(Saved data entries)
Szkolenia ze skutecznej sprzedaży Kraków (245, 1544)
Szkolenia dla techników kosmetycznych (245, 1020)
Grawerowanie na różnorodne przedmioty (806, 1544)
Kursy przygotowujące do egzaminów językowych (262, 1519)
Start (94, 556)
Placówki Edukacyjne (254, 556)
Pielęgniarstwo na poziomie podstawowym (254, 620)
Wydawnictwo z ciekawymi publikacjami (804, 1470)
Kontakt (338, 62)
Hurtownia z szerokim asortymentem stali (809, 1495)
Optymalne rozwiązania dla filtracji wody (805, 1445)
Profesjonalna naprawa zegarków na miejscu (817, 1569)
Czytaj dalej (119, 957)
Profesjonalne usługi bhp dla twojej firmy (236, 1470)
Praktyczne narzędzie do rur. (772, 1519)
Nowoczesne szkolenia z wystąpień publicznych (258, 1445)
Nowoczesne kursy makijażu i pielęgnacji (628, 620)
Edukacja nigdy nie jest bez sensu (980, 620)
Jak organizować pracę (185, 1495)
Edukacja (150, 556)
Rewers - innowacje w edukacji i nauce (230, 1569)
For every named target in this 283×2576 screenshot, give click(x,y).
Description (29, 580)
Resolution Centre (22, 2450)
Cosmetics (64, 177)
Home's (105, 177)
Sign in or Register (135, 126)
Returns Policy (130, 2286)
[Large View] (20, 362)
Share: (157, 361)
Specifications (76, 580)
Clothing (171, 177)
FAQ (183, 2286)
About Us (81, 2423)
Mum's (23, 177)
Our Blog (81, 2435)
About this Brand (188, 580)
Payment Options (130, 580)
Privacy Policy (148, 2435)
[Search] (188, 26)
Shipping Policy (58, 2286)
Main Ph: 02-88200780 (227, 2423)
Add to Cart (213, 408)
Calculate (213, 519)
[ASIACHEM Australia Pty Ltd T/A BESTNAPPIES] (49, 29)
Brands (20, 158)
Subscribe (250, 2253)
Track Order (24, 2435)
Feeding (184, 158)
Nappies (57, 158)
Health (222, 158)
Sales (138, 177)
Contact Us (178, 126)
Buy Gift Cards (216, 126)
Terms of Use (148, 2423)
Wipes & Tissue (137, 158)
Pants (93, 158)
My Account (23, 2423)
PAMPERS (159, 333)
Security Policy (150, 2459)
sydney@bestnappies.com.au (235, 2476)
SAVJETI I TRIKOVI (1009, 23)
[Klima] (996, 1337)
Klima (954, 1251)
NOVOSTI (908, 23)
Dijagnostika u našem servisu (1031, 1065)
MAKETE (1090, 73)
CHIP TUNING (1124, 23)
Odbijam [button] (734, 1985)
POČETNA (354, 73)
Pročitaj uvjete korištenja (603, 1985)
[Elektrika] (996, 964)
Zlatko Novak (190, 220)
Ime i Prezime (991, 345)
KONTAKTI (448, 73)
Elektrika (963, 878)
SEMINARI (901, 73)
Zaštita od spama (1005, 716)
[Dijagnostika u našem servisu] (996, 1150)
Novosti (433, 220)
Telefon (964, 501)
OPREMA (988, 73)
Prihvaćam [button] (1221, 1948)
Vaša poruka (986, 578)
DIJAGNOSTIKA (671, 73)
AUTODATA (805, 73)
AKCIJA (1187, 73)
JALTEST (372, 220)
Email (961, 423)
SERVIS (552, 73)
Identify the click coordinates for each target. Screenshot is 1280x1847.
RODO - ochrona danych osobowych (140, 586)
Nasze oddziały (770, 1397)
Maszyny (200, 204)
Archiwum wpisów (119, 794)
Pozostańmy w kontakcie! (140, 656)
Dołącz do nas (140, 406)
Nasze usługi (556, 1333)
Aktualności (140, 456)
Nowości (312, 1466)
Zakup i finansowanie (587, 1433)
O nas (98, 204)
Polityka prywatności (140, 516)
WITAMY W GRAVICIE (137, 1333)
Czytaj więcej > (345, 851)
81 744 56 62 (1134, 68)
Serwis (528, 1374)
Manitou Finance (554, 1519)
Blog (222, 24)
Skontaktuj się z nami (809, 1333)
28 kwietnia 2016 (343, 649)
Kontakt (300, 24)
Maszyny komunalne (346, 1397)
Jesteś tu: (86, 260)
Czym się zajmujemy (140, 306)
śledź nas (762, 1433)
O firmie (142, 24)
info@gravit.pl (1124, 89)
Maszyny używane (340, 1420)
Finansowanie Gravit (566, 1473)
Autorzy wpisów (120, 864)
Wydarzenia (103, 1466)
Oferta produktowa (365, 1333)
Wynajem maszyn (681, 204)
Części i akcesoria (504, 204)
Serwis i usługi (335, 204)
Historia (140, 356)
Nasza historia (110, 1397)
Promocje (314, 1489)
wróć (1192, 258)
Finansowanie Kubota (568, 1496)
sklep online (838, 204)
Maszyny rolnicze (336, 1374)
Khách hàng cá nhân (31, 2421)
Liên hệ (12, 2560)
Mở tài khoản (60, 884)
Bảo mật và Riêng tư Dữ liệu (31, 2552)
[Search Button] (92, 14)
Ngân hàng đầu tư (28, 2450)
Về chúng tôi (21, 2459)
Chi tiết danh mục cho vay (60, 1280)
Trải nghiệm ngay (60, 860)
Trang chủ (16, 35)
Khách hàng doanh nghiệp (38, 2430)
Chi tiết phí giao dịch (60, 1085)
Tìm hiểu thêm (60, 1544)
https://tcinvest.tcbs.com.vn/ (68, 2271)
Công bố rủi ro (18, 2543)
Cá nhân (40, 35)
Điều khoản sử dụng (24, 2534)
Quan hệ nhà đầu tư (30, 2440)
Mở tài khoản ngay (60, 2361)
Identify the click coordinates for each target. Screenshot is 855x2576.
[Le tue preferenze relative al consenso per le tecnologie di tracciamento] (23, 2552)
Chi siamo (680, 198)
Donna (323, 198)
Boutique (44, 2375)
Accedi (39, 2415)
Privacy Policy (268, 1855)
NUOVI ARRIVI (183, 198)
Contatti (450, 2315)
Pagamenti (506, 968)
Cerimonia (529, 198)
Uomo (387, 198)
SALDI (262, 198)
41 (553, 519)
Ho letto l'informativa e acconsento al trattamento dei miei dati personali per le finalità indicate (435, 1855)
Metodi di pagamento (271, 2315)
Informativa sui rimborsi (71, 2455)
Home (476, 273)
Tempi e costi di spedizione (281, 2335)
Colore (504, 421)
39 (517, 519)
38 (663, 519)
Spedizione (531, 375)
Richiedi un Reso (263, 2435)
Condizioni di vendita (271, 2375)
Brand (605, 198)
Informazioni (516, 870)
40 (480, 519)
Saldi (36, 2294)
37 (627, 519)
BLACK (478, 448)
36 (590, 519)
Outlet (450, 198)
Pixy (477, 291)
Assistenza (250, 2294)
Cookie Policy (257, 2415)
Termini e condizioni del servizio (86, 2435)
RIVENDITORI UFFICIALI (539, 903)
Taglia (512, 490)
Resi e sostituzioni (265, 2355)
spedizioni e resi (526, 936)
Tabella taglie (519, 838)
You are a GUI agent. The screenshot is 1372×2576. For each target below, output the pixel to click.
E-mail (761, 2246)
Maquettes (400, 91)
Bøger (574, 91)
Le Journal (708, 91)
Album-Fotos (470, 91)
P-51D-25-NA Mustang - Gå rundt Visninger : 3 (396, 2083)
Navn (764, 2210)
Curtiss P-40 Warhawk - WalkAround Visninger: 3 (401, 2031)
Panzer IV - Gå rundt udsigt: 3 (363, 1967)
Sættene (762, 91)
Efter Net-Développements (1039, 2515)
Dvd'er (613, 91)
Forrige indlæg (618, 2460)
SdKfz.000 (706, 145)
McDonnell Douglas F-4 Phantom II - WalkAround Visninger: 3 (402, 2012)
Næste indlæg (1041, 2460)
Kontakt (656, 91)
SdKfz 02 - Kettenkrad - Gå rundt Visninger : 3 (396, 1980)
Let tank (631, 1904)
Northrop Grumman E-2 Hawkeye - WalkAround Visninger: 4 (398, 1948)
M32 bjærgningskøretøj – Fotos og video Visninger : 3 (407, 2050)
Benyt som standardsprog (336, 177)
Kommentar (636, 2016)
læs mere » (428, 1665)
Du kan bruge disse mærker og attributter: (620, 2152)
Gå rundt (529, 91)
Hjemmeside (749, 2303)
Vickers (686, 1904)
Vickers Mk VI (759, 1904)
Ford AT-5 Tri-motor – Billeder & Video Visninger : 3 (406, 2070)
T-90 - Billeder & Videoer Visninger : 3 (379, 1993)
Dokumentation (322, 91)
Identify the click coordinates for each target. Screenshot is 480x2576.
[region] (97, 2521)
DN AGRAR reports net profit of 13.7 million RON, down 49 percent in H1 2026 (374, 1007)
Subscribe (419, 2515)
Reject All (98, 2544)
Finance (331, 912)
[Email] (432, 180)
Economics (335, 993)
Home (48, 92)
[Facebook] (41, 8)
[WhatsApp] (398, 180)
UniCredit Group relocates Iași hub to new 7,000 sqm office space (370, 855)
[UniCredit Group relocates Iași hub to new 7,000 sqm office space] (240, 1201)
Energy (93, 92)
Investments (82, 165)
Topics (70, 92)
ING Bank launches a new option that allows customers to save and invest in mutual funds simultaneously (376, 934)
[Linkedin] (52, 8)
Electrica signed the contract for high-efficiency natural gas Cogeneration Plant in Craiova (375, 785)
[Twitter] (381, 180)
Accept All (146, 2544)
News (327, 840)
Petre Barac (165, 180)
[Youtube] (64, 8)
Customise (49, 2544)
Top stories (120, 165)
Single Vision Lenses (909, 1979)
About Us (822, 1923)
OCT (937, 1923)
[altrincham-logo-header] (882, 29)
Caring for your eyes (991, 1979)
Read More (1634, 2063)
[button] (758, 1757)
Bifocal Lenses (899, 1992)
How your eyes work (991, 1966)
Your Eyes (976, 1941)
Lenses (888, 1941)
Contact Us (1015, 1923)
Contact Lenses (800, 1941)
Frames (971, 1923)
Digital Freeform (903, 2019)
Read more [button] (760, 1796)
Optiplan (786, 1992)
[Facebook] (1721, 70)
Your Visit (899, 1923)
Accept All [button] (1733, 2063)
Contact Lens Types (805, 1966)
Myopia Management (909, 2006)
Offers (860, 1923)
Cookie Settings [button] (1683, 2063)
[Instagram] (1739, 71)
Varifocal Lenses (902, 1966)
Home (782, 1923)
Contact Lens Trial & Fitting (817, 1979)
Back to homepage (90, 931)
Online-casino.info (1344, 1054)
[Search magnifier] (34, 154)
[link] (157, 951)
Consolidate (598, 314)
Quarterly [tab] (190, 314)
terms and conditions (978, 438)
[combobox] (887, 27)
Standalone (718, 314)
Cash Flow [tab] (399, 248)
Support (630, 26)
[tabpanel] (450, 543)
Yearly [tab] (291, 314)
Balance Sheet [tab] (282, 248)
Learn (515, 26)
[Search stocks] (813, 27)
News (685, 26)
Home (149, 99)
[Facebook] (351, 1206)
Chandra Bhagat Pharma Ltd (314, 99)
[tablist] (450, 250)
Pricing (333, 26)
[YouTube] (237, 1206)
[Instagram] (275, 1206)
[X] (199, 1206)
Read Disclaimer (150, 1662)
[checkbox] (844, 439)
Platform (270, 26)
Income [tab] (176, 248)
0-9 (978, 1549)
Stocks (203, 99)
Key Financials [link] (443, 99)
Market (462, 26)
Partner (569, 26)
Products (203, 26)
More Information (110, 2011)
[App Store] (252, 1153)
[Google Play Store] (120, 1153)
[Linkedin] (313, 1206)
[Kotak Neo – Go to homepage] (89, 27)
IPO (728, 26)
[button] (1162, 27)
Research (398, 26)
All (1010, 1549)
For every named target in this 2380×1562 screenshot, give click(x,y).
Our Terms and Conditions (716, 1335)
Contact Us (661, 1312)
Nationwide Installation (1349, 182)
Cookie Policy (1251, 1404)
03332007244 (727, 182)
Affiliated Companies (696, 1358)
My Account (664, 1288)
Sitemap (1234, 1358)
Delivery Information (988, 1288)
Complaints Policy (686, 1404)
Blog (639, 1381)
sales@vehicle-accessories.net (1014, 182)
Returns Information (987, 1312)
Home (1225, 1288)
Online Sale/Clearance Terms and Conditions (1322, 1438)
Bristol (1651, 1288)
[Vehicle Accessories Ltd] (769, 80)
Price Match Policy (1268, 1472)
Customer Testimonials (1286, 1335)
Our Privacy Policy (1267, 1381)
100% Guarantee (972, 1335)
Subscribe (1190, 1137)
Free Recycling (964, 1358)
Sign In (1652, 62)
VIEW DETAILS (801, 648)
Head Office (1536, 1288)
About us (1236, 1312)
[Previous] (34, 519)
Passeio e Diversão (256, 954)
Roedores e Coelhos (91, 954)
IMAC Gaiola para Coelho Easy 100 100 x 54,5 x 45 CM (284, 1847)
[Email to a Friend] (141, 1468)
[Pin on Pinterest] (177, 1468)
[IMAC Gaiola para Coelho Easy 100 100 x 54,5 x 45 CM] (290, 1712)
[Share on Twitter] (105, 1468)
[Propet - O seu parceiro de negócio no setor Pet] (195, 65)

◆ Directions for this task ◆
Restate, please, word for word the span of records running from the first line to the line bearing "Pielęgniarstwo na poziomie", both included, and nothing outside it.

◆ Answer space ◆
Szkolenia ze skutecznej sprzedaży Kraków (245, 1544)
Szkolenia dla techników kosmetycznych (245, 1020)
Grawerowanie na różnorodne przedmioty (806, 1544)
Kursy przygotowujące do egzaminów językowych (262, 1519)
Start (94, 556)
Placówki Edukacyjne (254, 556)
Pielęgniarstwo na poziomie podstawowym (254, 620)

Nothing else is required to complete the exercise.